By Carol Kulik, Sanjeewa Perera and Christina Cregan
In some organisational contexts, mature-age workers experience ‘stereotype threat;’ they worry that managers and coworkers may have negative attitudes about mature-age workers. Eventually, stereotype threat leads people to disengage and lose motivation in their work. Organizations could manage mature-age workers more effectively if they:
- could identify the ‘high risk’ situations most likely to trigger stereotype threat and
- would invest in people management practices that reduce stereotype threat.
What was done?
Mature-age workers (45 years or older) responded to three waves of a survey conducted at 6-month intervals. The mature-age workers described their organisations in wave 1, reported their stereotype threat in wave 2, and reported their engagement in wave 3.
What did they find?
Mature-age workers who (a) reported to a young manager; (b) had mostly young coworkers; and/or (c) were employed in manual occupations experienced the highest levels of stereotype threat – and the lowest levels of engagement 6 months later. In these organisational contexts, mature-age workers were particularly aware of their age and expressed the greatest concern that managers and coworkers might have negative stereotypes about their age group.
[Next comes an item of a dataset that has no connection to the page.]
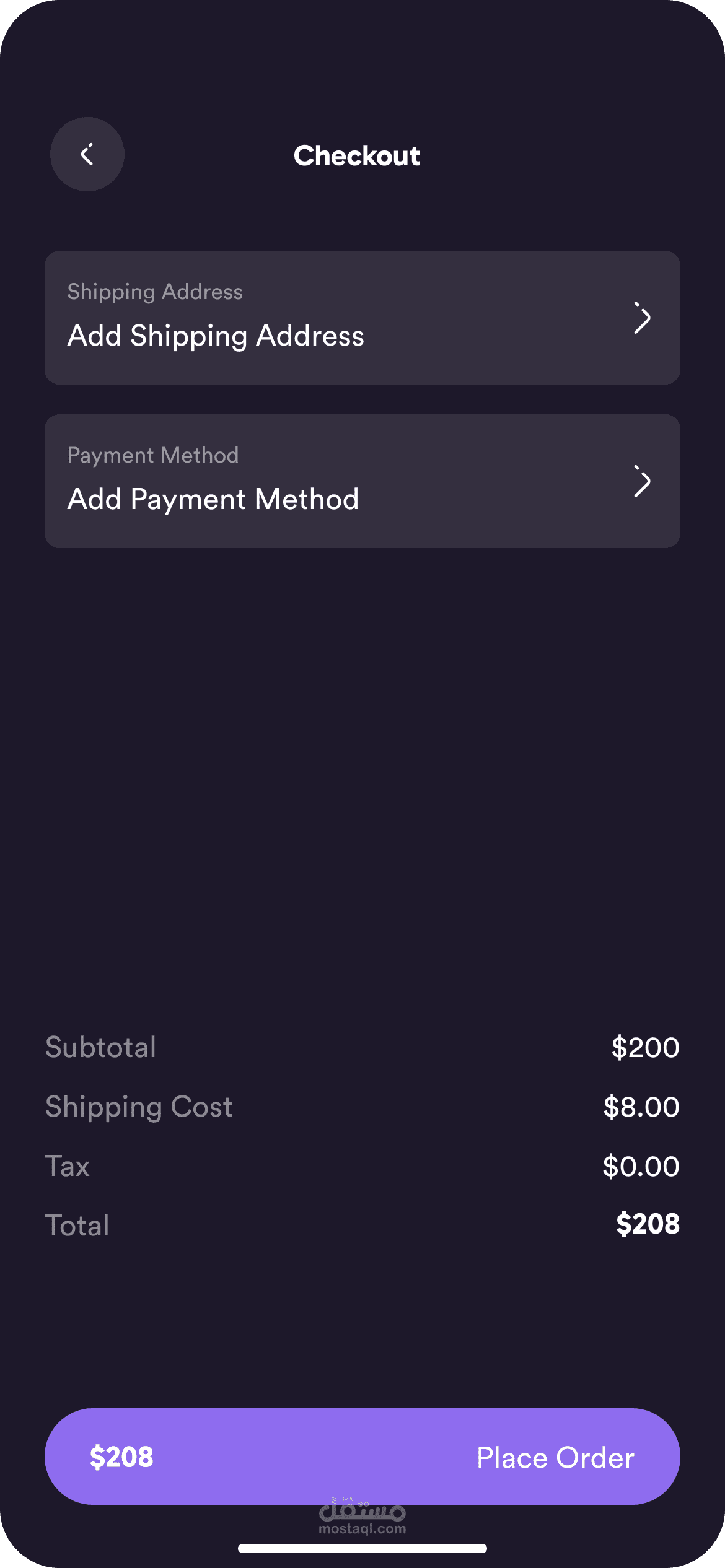Tap the Add Shipping Address text
725x1568 pixels.
point(216,336)

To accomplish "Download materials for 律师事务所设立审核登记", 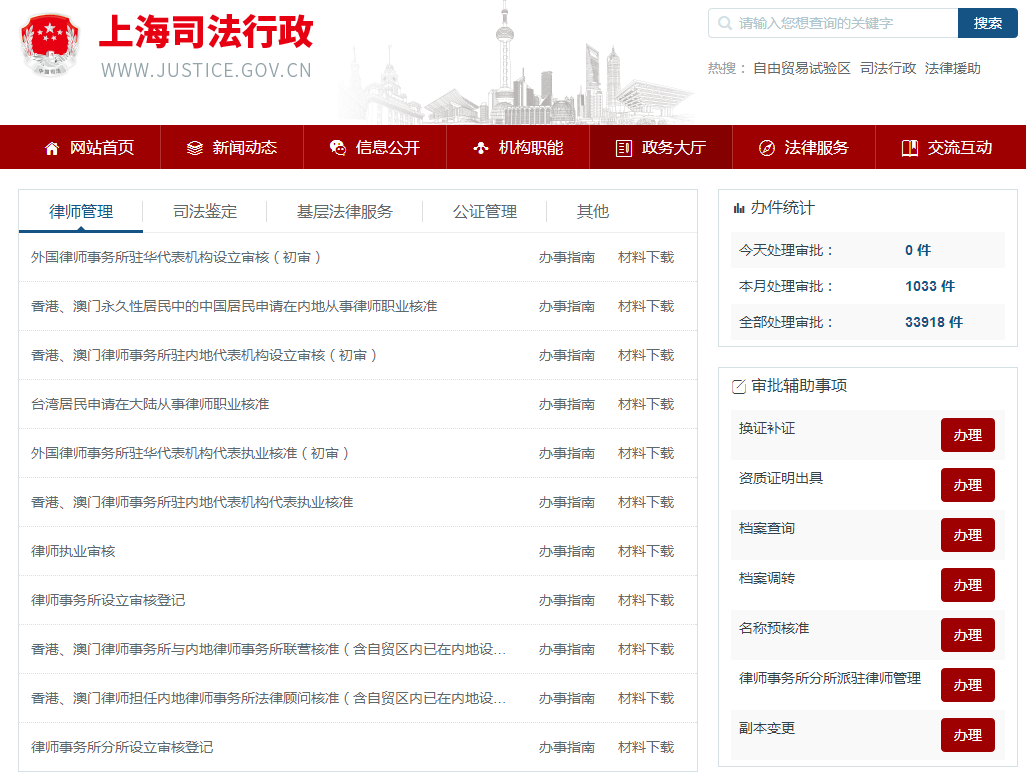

However, two types of organisational practices reduced stereotype threat and increased engagement among mature-age workers. Mature-age workers reported lower stereotype threat and higher engagement when their organisation had adopted (a) high performance practices that focused on employee training, rewards, and participation or (b) mature-age practices that focused on age-specific training, job design, and career management opportunities. The high performance and mature-age practices had independent effects, so workers were most engaged when their organisations invested in both types of practices.
What does this mean?
Organisations need to be aware of the unintended signals that environmental cues send to mature-age workers. Mature-age workers may be most concerned about age stereotypes when they work with young people or in manual occupations where age-related physical declines would be most visible. But organisations can counteract these negative age signals by adopting practices that will engage and motivate an aging workforce.
Importantly, the research demonstrates that traditional high performance practices reduce, but do not eliminate, the negative consequences of stereotype threat. Organisations will enjoy the highest levels of engagement from their mature-age workers if they add age-specific practices to their management portfolio. These practices include training designed to upgrade mature-age worker skills, opportunities to redesign jobs to accommodate mature-age worker needs, and phased retirement program that allow mature-age workers to ease into retirement.
This summary is based on the paper:
Kulik, C. T., Perera, S., & Cregan, C. (2016). Engage me: The mature-age worker and stereotype threat. Academy of Management Journal, 59, 2132-2156.